Inhibition of cyclooxygenase with indomethacin phenethylamide reduces atherosclerosis in apoE-null mice.

Non-selective inhibition of cyclooxygenase (COX) has been reported to reduce atherosclerosis in both rabbit and murine models. In contrast, selective inhibition of COX-2 has been shown to suppress early atherosclerosis in LDL-receptor null mice but not more advanced lesions in apoE deficient (apoE(-/-)) mice. We investigated the efficacy of the novel COX inhibitor indomethacin phenethylamide (INDO-PA) on the development of different stages of atherosclerotic lesion formation in female apoE(-/-) mice.

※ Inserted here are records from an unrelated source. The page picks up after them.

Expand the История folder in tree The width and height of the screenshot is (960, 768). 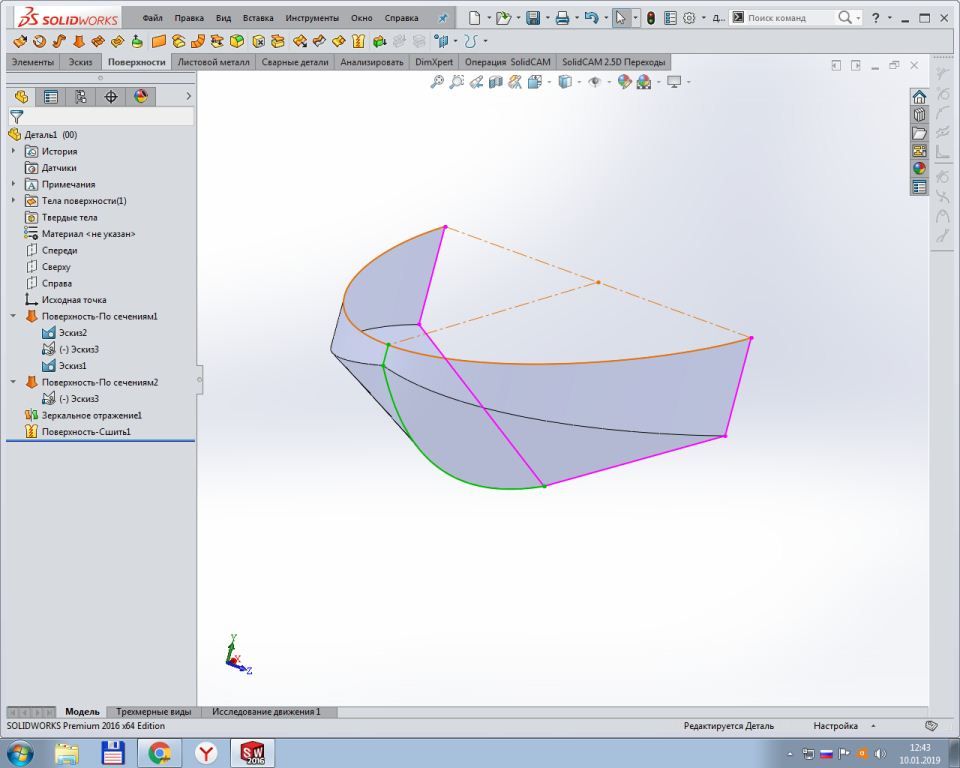pyautogui.click(x=14, y=151)
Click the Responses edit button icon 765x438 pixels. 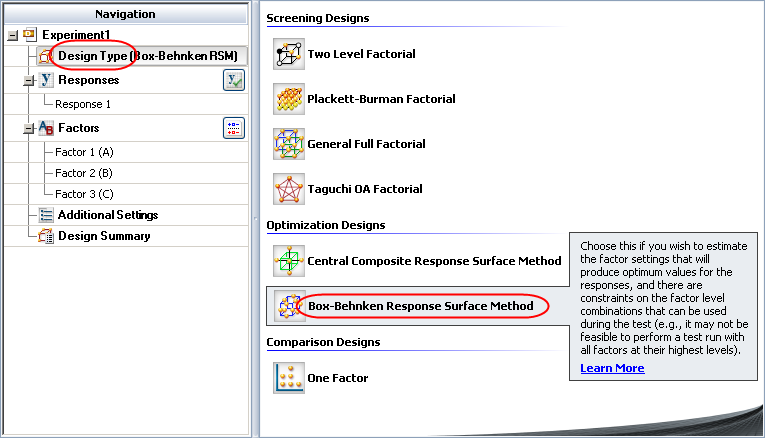tap(233, 81)
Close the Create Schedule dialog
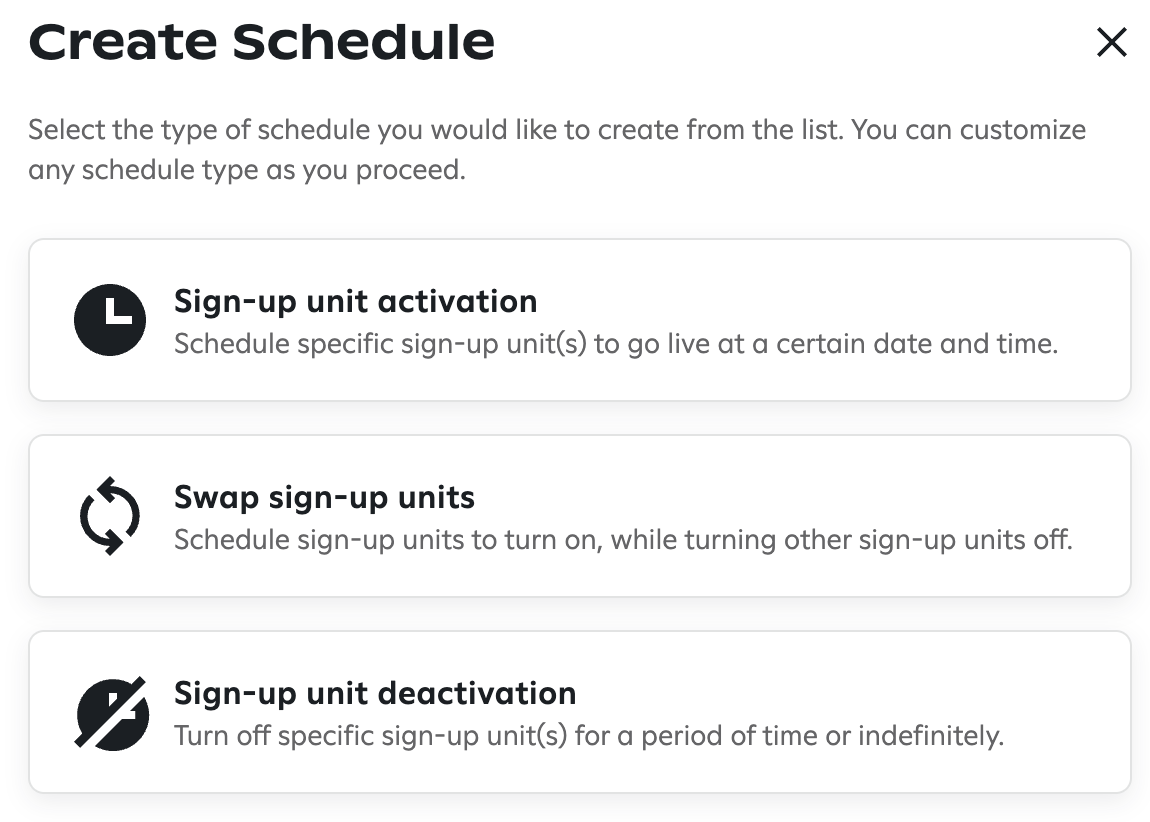Viewport: 1150px width, 822px height. point(1111,43)
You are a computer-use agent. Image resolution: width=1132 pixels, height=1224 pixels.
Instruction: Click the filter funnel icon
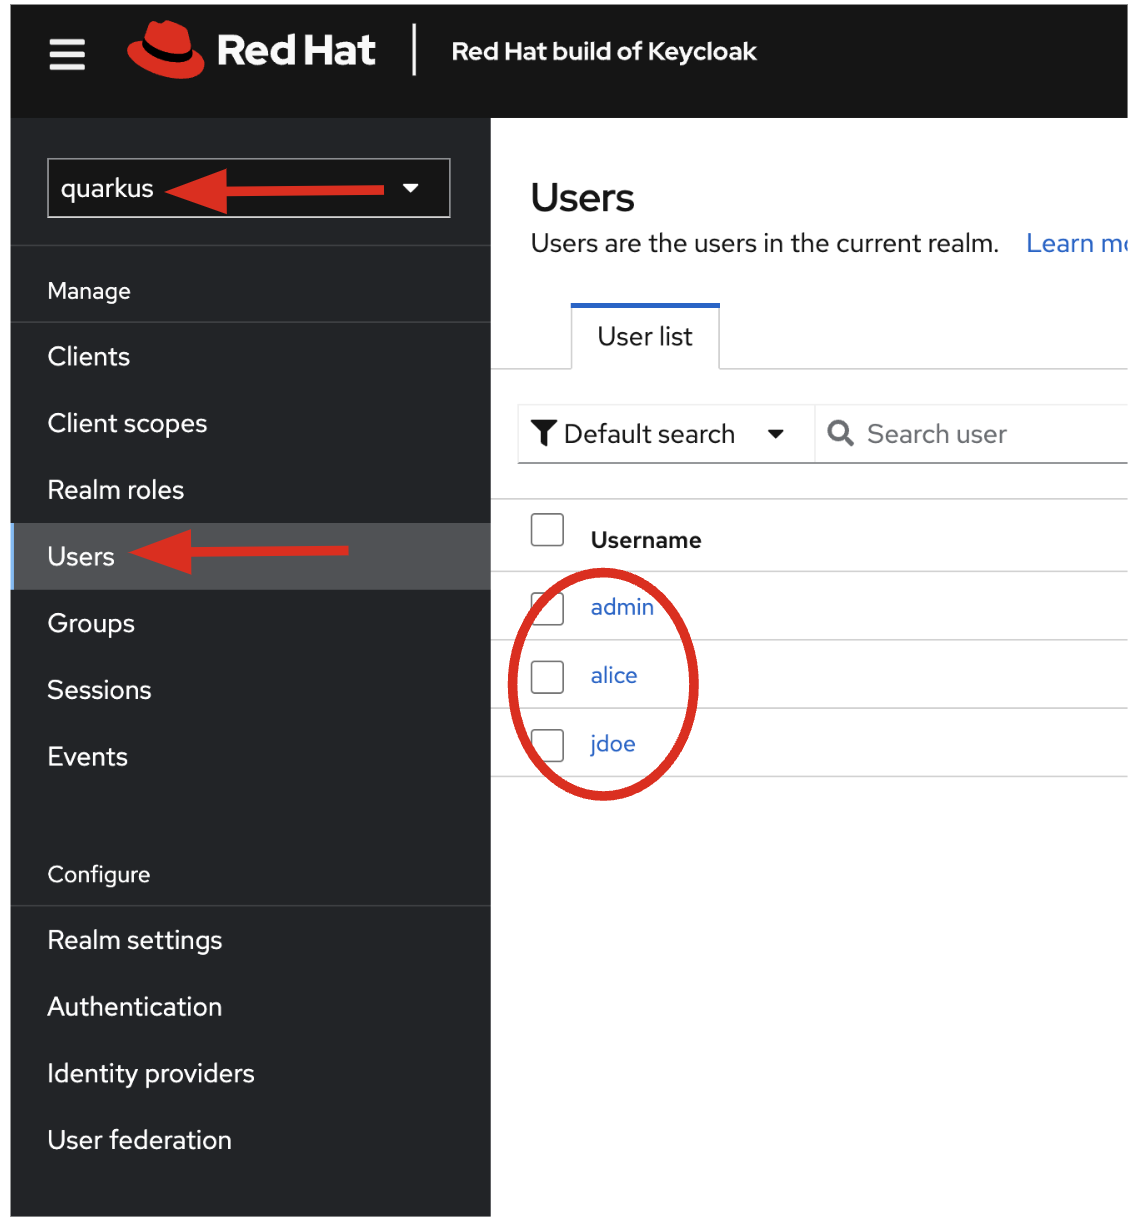click(x=543, y=433)
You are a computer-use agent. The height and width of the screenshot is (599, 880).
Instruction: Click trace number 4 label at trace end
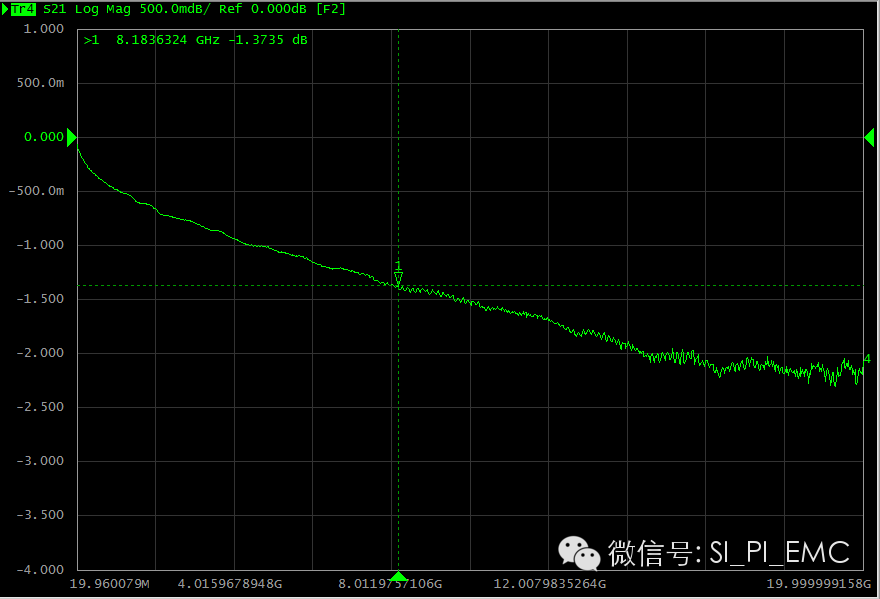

INDO-PA, which is highly selective for COX-2 in vitro, reduced platelet thromboxane production by 61% in vivo, indicating partial inhibition of COX-1 in vivo. Treatment of female apoE(-/-) mice with 5mg/kg INDO-PA significantly reduced early to intermediate aortic atherosclerotic lesion formation (44 and 53%, respectively) in both the aortic sinus and aorta en face compared to controls. Interestingly, there was no difference in the extent of atherosclerosis in the proximal aorta in apoE(-/-) mice treated from 11 to 21 weeks of age with INDO-PA, yet there was a striking (76%) reduction in lesion size by en face analysis in these mice. These studies demonstrate the ability of non-selective COX inhibition with INDO-PA to reduce early to intermediate atherosclerotic lesion formation in apoE(-/-) mice, supporting a role for anti-inflammatory approaches in the prevention of atherosclerosis.